■ **DOCUMENT SECTION**
Add LoRA adapters so only need to update 1-10% of all parameters

In [None]:
model = FastLanguageModel.get_peft_model(
    model,
    r = 16, # Choose any number > 0 ! Suggested 8, 16, 32, 64, 128
    target_modules = ["q_proj", "k_proj", "v_proj", "o_proj",
                      "gate_proj", "up_proj", "down_proj",],
    lora_alpha = 16,
    lora_dropout = 0, # Supports any, but = 0 is optimized
    bias = "none",    # Supports any, but = "none" is optimized
    # [NEW] "unsloth" uses 30% less VRAM, fits 2x larger batch sizes!
    use_gradient_checkpointing = "unsloth", # True or "unsloth" for very long context
    random_state = 3407,
    use_rslora = False,  # We support rank stabilized LoRA
    loftq_config = None, # And LoftQ
)

Preparing a dataset from Whatsapp chat data

In [None]:
import pandas as pd
from datasets import Dataset, load_dataset
from unsloth.chat_templates import get_chat_template

tokenizer = get_chat_template(
    tokenizer,
    chat_template="llama-3",  # Use the desired chat template
    mapping={"role": "from", "content": "value", "user": "human", "assistant": "gpt"}
)

# Define the formatting function
def formatting_prompts_func(examples):
    convos = examples["conversations"]
    texts = [tokenizer.apply_chat_template(convo, tokenize=False, add_generation_prompt=False) for convo in convos]
    return {"text": texts}

df = pd.read_csv("all_chat_data.csv")
conversations = []
for _, row in df.iterrows():
    try:
        conversation = [
            {'from': 'human', 'value': str(row['Prompt'])},
            {'from': 'assistant', 'value': str(row['Response'])}
        ]
        conversations.append(conversation)

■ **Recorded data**

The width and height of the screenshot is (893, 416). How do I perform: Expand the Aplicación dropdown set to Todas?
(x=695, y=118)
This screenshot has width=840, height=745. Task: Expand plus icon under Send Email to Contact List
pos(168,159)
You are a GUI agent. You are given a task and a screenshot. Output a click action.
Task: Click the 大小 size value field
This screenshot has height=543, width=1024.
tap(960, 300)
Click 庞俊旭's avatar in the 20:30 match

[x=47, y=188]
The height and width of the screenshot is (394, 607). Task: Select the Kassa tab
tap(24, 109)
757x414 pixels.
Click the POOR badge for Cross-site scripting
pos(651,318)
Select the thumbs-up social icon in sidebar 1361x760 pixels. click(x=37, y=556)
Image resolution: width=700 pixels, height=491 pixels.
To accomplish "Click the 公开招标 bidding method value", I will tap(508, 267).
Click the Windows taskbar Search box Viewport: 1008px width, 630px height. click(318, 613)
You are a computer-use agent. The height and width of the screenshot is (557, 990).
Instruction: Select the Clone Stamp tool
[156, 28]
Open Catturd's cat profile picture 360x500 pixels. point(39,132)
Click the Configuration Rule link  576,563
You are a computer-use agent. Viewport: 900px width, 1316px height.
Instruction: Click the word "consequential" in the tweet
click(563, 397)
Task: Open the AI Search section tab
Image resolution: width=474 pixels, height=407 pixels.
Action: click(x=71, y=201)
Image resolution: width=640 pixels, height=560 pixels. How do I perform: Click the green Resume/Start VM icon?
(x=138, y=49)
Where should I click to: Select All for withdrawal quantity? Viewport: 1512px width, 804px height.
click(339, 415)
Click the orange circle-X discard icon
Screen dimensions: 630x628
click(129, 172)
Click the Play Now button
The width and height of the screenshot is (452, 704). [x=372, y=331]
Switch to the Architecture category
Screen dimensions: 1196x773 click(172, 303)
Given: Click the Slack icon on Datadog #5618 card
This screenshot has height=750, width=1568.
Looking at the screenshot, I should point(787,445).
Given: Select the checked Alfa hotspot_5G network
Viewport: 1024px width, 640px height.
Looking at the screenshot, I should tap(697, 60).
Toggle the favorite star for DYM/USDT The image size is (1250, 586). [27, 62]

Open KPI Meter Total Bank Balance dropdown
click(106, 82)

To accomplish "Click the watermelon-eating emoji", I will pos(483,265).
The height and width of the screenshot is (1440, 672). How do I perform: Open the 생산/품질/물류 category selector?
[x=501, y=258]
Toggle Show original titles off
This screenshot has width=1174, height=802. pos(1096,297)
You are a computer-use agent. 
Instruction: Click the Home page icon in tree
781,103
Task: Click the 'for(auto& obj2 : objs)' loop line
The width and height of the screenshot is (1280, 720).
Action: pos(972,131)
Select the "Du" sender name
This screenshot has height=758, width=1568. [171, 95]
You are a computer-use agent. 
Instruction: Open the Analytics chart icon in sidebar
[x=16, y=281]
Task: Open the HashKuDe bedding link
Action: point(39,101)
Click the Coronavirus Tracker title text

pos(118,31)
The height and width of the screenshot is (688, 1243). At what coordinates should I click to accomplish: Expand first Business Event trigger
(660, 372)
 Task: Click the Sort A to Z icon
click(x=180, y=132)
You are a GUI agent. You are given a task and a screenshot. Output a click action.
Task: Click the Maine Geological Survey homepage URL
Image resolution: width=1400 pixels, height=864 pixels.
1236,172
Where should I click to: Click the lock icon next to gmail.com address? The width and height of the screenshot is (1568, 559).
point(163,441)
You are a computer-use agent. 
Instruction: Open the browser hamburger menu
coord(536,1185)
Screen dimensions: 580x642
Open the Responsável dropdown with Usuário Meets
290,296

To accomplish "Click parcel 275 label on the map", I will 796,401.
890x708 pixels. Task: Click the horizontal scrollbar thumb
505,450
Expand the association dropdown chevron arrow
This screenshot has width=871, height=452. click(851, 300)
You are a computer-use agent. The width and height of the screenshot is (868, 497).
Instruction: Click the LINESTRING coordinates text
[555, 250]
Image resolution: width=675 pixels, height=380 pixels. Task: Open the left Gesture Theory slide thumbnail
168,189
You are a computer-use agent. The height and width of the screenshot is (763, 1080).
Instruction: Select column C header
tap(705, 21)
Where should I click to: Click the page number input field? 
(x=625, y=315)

■ **TASK DIRECTIONS**
Write the next part of the LoRA fine-tuning notebook, picking up right after its last line. The records are separate material from the LoRA fine-tuning notebook.

■ **WRITTEN REPLY**
    except:
        print(_ , row)


dataset = Dataset.from_dict({"conversations": conversations})
dataset = dataset.map(formatting_prompts_func, batched=True)

testing

In [None]:
dataset[5]["conversations"]

I train the model using Huggingface TRL's `SFTTrainer`. I set the number of epochs to 1, for testing purposes, but it is generally recommended to set it to 2 or 3. This can be experiemented. Generally, do not od more than 3 epochs if `training loss` isn't decreasing with each epoch.

In [None]:
from trl import SFTTrainer
from transformers import TrainingArguments
from unsloth import is_bfloat16_supported

trainer = SFTTrainer(
    model = model,
    tokenizer = tokenizer,
    train_dataset = dataset,
    dataset_text_field = "text",
    max_seq_length = max_seq_length,
    dataset_num_proc = 2,
    packing = False, # Can make training 5x faster for short sequences.
    args = TrainingArguments(
        per_device_train_batch_size = 2,
        gradient_accumulation_steps = 4,
        warmup_steps = 5,
        num_train_epochs=1,
        learning_rate = 2e-4,
        fp16 = not is_bfloat16_supported(),
        bf16 = is_bfloat16_supported(),
        logging_steps = 1,
        optim = "adamw_8bit",
        weight_decay = 0.01,
        lr_scheduler_type = "linear",
        seed = 3407,
        output_dir = "outputs",
    ),
)

In [None]:
trainer_stats = trainer.train()

## Inference

We have trained the model. Let's do some inference on it!

In [None]:
from unsloth.chat_templates import get_chat_template
from transformers import TextStreamer

tokenizer = get_chat_template(
    tokenizer,
    chat_template = "llama-3", # Supports zephyr, chatml, mistral, llama, alpaca, vicuna, vicuna_old, unsloth
    mapping = {"role" : "from", "content" : "value", "user" : "human", "assistant" : "gpt"}, # ShareGPT style
)
text_streamer = TextStreamer(tokenizer)
FastLanguageModel.for_inference(model) # Enable native 2x faster inference

messages = [
    {"from": "human", "value": "Pagal ho gya hai kya"},
]
inputs = tokenizer.apply_chat_template(
    messages,
    tokenize = True,
    add_generation_prompt = True, # Must add for generation
    return_tensors = "pt",
).to("cuda")

output = model.generate(input_ids = inputs, streamer = text_streamer, max_new_tokens = 128, use_cache = True)

## Saving model

We save the fine tuned model as LoRA adapters. We can also save it as GGUF or 16bit (later !)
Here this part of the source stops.